-- Opening Marker --

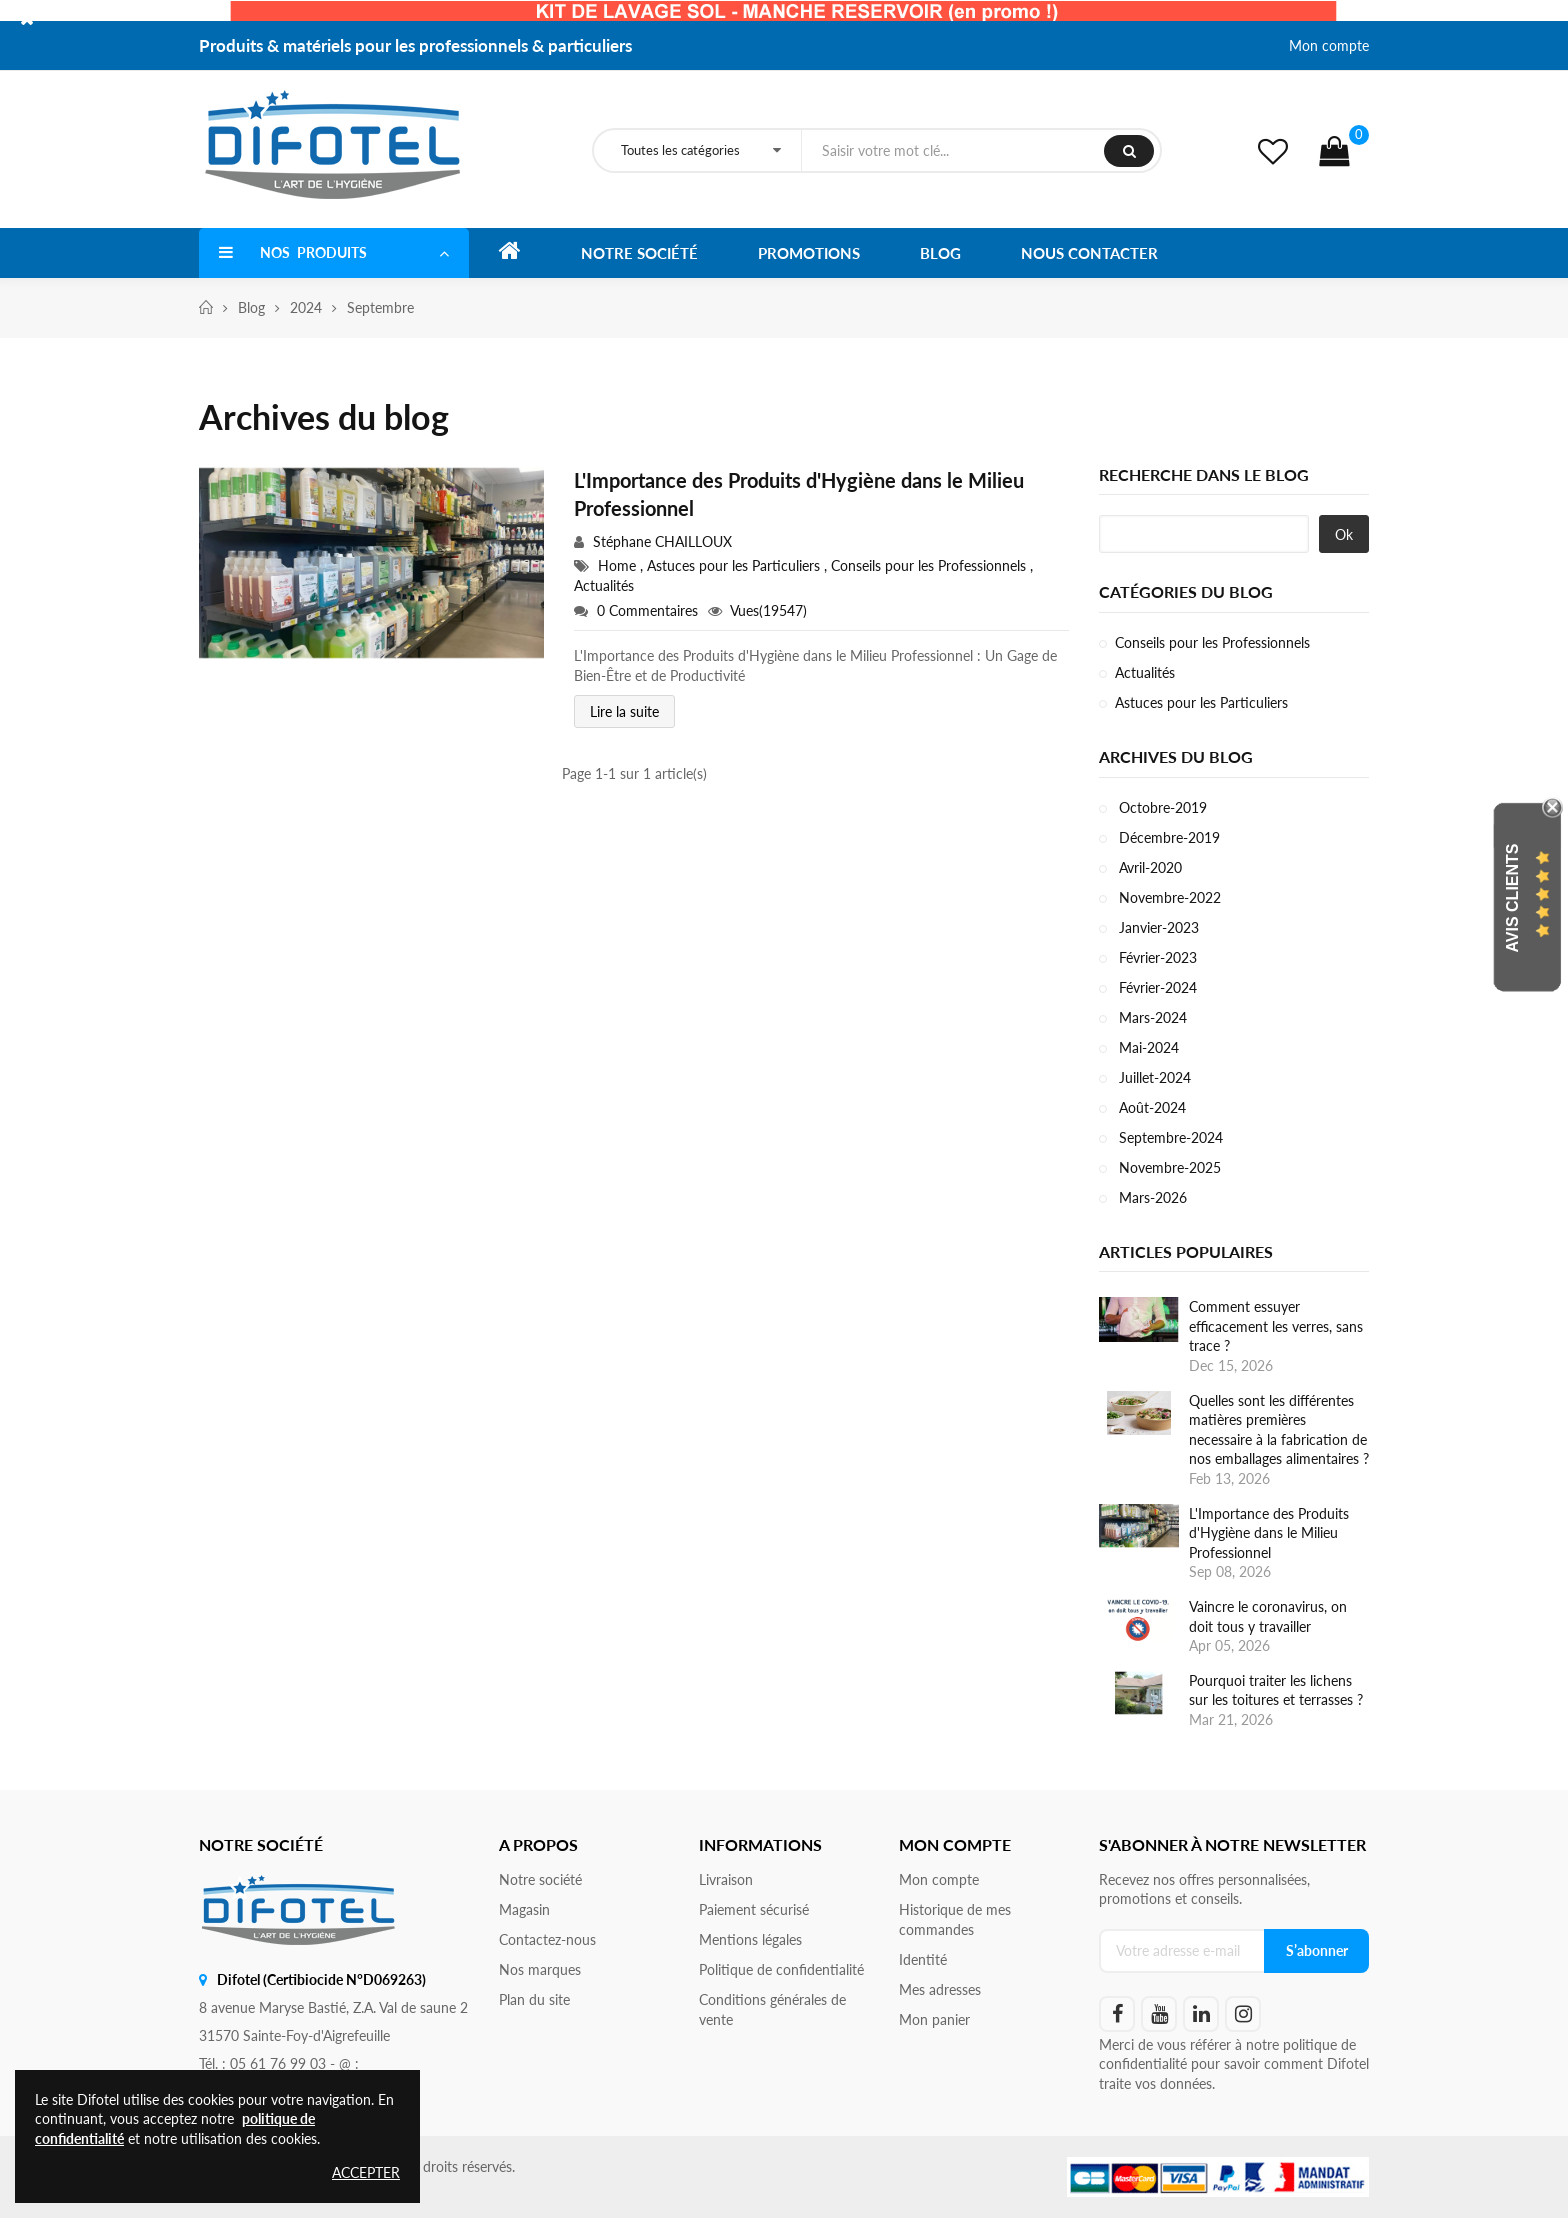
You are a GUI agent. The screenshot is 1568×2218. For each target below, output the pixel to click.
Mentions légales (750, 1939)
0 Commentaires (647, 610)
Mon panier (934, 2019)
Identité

-- Closing Marker --

** TASK REQUIREMENTS **
When you write out the material, reproduce each line exactly and omit any picture it holds.

** COMPLETED EXERCISE **
You are a GUI agent. The screenshot is 1568×2218. For each target below, output the pixel to click.
Mentions légales (750, 1939)
0 Commentaires (647, 610)
Mon panier (934, 2019)
Identité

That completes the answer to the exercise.